[What you are asked to do] Copy the lines of the listing word for word, starting at the line that contains "This screenshot has width=544, height=240." and ending at the end of the listing, with both ends included. Leave the pictures out of your answer.

Stored items
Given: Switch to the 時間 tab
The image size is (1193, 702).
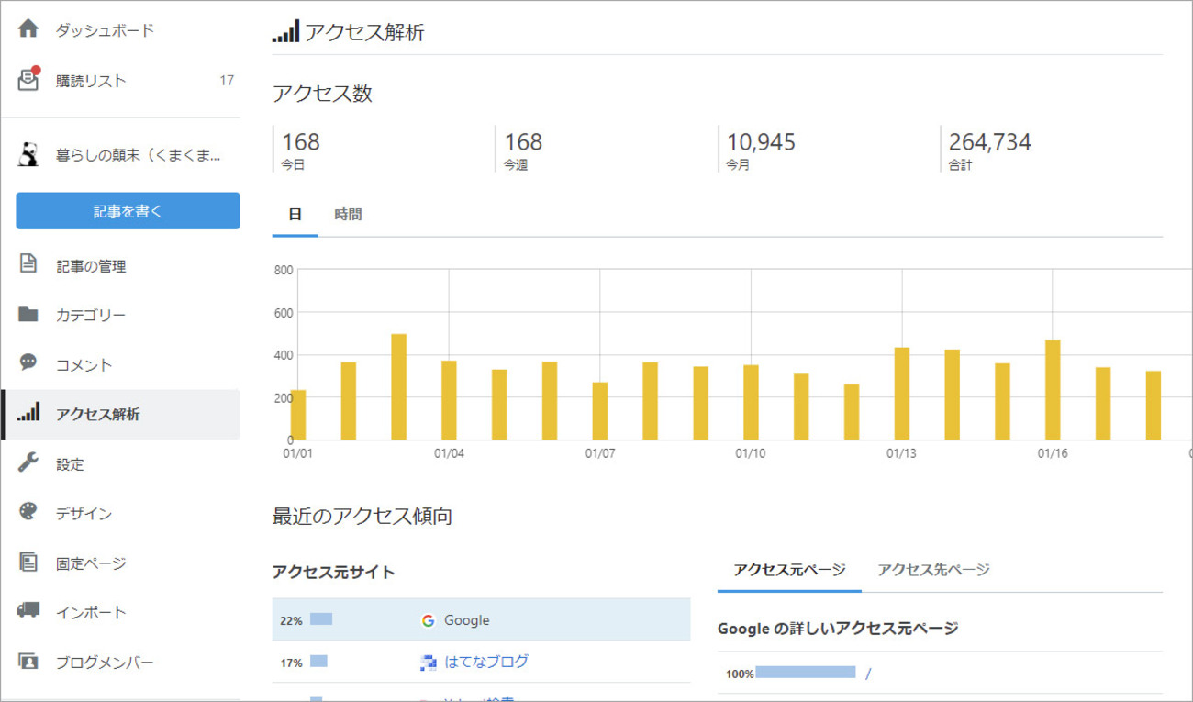Looking at the screenshot, I should [x=348, y=215].
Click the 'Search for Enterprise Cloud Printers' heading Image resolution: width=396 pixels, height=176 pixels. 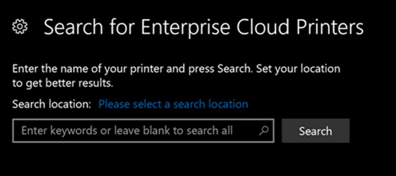(203, 27)
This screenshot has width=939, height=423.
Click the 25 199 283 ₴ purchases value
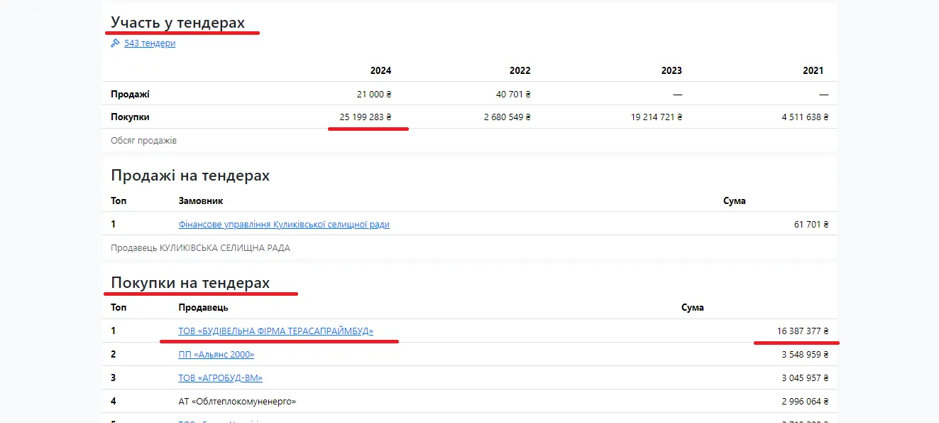coord(365,117)
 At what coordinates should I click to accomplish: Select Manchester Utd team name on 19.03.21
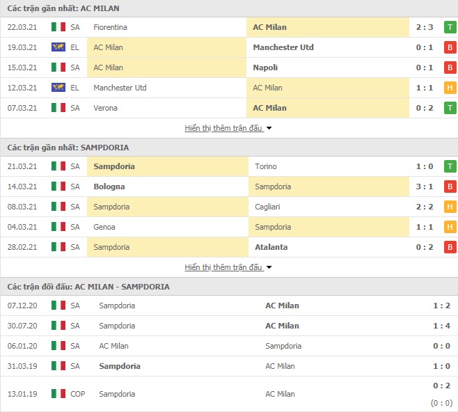pyautogui.click(x=283, y=47)
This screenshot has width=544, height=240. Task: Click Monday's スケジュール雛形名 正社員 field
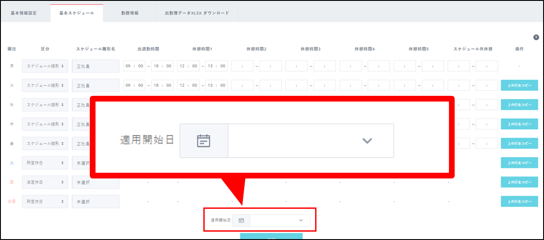[96, 66]
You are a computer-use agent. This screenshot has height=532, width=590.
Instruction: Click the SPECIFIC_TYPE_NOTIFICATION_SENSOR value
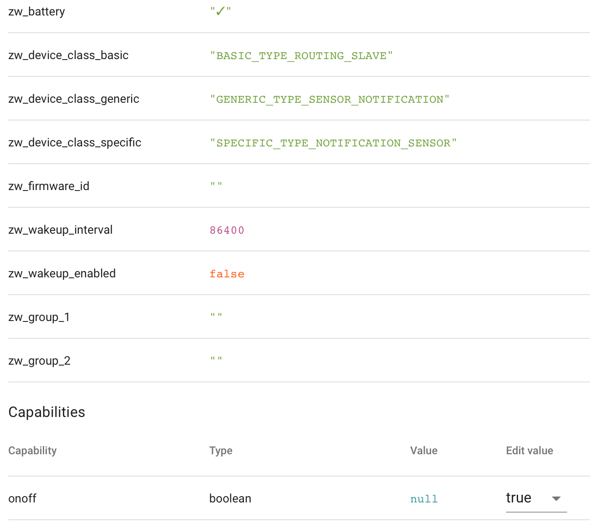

[Exercise answer]
This screenshot has width=544, height=240. Task: Click Monday's スケジュール雛形名 正社員 field
[96, 66]
You are a computer-use agent. This screenshot has height=532, width=590.
Instruction: Click the SPECIFIC_TYPE_NOTIFICATION_SENSOR value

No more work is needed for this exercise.